Given request 1. In the entries, could you change "Instruction" to "Task" in the lines starting at the one containing "is (129, 302)." and ending at the one containing "pos(201,173)", leaving everything else unchanged? Give back only those lines.

Extract.
━━━━━━━━━━

ATM Modernization, Business & GA, Commercial, Military

Safety: Tracking System Glitches

By David Evans | January 1, 2003
Send Feedback

The use of a procedure in aviation similar to "Ctrl-Alt-Delete" as a last-ditch stratagem to resuscitate a dead personal computer has one big difference: one’s personal computer does not have to reboot and fly an airplane with hundreds of people on board.

The case concerns the fatal Nov. 12, 2001, crash of American Airlines Flight 587, in which a balky yaw damper was reset before flight. About a minute after takeoff, the accident airplane, an A300-600, encountered wake turbulence from a preceding B747-400 and, in the space of about seven seconds, four rapid back-and-forth rudder movements caused aerodynamic loads to build up rapidly and snap off the tail. Pedal movements captured by the digital flight data recorder (DFDR) provide circumstantial evidence that pilot actions are involved (see October 2002, page 45). However, the A300-600 has a history of occasional uncommanded rudder movements, incidents of high aerodynamic loadings on the tailfin, and an anecdotal reputation as a "tail wagger."

So far, in the exhaustive investigation still ongoing, it appears that the yaw damper performed properly during the airplane’s brief flight. It apparently did not perform properly before pushback at New York’s John F. Kennedy International Airport. Buried in the thousands of pages of documents released by the National Transportation Safety Board (NTSB) is this mention:

  • "According to statements taken by the Port Authority of New York and New Jersey, between 0730 and 0800, an American Airlines maintenance crew chief received a radio call from the cockpit of Flight 587 reporting that the number two pitch trim and yaw damper would not engage. He reported the problem to the avionics crew chief. [He] sent two avionics technicians to Gate 22 to investigate the problem.

  • "The technicians confirmed that the number two pitch trim and yaw damper system could not be engaged. An Auto Flight System [AFS] check was performed on the airplane and indicated a number two flight augmentation computer [FAC] fault.

  • "The circuit breaker was cycled for the system and another AFS check was performed. The problem was corrected."

Was it really? Or did cycling the circuit breaker and the successful retest mask a subtler fault? Probe deeper into the NTSB documents and one finds this maintenance history for the accident aircraft: 12 failures of the number two pitch trim in the year before the accident. The failures involved not staying engaged/disengaged during climb-out.

Consider the larger maintenance history over this period of time. It’s a veritable acronym soup of swapped-out components.

A week after the crash, the Port Authority detectives interviewed the avionics technicians who made that last-minute trouble call to the cockpit while the airplane was at the gate. Technician Joseph Merriam told the detectives that failure of the pitch trim and yaw damper system to engage "is a common problem on A300 aircraft." Frank Xavier, the other technician summoned to perform the troubleshooting with Merriam, recalled that when the circuit breaker was reset and the autoland system checked out properly, "the problem was deemed to have been solved" and appropriate routine reports were sent to American’s maintenance facility in Tulsa, Okla.

━━━━━━━━━━

Given request 2. How would you translate this sentence from the aviation safety article into Spanish: "So far, in the exhaustive investigation still ongoing, it appears that the yaw damper performed properly during the airplane’s brief flight."

(Collected data)
━━━━━━━━━━

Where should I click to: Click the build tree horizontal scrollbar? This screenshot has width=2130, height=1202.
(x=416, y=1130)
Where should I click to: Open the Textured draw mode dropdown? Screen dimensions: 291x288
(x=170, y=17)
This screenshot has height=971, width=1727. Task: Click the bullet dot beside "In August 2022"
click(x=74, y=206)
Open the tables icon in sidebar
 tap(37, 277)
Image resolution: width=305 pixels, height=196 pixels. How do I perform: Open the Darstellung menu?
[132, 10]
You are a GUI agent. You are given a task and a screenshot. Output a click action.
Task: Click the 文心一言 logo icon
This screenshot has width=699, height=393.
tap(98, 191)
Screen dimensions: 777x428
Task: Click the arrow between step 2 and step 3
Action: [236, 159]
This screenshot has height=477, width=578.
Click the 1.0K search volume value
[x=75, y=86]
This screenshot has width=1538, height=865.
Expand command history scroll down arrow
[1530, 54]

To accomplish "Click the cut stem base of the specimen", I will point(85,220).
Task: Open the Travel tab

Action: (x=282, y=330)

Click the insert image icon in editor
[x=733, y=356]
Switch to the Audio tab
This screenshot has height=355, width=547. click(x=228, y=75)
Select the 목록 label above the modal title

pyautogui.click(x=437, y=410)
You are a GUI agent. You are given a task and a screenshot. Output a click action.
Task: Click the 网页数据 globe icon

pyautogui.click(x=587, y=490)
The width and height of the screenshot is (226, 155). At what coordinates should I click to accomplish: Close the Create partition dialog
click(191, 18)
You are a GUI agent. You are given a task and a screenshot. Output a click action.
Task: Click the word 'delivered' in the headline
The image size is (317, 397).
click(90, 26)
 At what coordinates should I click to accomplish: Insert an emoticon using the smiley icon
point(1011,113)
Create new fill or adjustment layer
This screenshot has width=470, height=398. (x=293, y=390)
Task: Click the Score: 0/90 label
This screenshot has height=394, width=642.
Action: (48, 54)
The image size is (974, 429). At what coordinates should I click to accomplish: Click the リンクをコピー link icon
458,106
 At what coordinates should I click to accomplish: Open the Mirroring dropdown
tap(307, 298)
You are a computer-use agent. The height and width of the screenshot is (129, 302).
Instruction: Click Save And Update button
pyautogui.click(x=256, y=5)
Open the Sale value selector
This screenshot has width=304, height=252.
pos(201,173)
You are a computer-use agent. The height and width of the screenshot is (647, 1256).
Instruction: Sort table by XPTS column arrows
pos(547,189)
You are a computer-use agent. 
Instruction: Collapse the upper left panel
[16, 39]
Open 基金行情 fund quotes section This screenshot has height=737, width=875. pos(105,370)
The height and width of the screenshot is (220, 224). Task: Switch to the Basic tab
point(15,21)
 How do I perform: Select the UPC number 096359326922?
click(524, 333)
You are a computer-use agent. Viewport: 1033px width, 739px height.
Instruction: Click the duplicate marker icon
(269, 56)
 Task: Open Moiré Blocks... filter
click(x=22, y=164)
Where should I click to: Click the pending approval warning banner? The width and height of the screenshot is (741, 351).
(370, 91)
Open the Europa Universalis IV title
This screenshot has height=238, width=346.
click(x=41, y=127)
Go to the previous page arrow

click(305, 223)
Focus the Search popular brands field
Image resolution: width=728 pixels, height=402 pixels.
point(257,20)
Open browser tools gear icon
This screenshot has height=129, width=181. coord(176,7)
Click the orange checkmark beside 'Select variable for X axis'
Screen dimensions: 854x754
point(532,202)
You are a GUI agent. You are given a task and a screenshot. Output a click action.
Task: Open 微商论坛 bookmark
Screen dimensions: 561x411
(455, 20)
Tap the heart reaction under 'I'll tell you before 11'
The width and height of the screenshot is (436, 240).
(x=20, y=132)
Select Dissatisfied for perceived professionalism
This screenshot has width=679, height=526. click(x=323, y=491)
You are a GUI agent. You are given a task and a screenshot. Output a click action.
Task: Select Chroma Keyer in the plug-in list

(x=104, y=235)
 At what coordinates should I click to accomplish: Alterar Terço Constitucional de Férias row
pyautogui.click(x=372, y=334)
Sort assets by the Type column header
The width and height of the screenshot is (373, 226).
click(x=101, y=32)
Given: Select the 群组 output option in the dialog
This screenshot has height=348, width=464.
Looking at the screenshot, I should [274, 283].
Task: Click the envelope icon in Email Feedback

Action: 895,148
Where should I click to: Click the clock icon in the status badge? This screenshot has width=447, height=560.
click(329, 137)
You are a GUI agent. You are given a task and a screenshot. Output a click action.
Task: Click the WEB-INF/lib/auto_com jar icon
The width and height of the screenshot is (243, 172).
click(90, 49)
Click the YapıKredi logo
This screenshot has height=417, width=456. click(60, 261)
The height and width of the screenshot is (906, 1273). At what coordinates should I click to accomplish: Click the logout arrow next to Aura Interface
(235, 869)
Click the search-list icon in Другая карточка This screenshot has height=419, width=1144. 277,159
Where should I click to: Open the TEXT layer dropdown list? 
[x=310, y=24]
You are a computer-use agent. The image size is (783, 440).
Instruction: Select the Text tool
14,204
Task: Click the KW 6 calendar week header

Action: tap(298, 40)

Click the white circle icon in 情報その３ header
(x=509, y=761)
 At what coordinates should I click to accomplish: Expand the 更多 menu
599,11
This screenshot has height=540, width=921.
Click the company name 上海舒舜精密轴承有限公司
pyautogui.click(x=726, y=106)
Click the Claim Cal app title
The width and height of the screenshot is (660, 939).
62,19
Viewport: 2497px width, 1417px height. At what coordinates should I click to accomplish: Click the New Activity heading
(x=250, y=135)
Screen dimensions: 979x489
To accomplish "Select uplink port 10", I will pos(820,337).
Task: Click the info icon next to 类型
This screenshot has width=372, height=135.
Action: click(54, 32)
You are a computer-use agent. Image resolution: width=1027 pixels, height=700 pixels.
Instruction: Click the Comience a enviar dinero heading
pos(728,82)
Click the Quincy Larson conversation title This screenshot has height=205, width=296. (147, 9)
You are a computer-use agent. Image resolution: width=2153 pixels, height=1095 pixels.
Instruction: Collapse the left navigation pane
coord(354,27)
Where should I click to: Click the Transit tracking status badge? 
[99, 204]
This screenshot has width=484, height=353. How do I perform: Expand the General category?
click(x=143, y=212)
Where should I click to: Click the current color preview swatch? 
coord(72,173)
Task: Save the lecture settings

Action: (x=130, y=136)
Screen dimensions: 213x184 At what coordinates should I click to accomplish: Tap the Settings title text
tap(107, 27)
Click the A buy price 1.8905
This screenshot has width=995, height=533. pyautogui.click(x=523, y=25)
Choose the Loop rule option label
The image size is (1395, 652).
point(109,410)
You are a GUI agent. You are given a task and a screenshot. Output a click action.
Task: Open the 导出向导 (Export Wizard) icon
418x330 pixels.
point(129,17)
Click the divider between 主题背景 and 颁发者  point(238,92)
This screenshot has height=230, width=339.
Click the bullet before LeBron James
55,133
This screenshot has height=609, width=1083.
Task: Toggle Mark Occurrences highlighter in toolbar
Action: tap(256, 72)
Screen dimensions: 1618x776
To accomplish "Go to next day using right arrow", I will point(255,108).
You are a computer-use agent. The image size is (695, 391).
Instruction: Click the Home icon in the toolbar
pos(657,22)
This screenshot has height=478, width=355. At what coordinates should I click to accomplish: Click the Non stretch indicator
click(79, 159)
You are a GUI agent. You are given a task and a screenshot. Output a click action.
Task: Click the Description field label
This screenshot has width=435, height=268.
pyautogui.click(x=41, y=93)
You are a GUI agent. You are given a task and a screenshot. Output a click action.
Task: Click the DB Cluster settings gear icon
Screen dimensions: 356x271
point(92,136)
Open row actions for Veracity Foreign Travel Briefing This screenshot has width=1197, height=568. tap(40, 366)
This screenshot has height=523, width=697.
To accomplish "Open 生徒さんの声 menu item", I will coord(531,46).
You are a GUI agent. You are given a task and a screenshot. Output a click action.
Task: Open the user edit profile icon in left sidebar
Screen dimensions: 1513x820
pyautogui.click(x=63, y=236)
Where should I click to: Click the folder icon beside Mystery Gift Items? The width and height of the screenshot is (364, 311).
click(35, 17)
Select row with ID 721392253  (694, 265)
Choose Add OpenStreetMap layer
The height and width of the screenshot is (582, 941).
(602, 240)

━━━━━━━━━━

Written response 1.
You are a computer-use agent. The height and width of the screenshot is (129, 302).
Task: Click Save And Update button
pyautogui.click(x=256, y=5)
Open the Sale value selector
This screenshot has width=304, height=252.
pos(201,173)

Written response 2. Hasta ahora, en la exhaustiva investigación que sigue en curso, parece que el amortiguador de guiñada funcionó correctamente durante el breve vuelo del avión.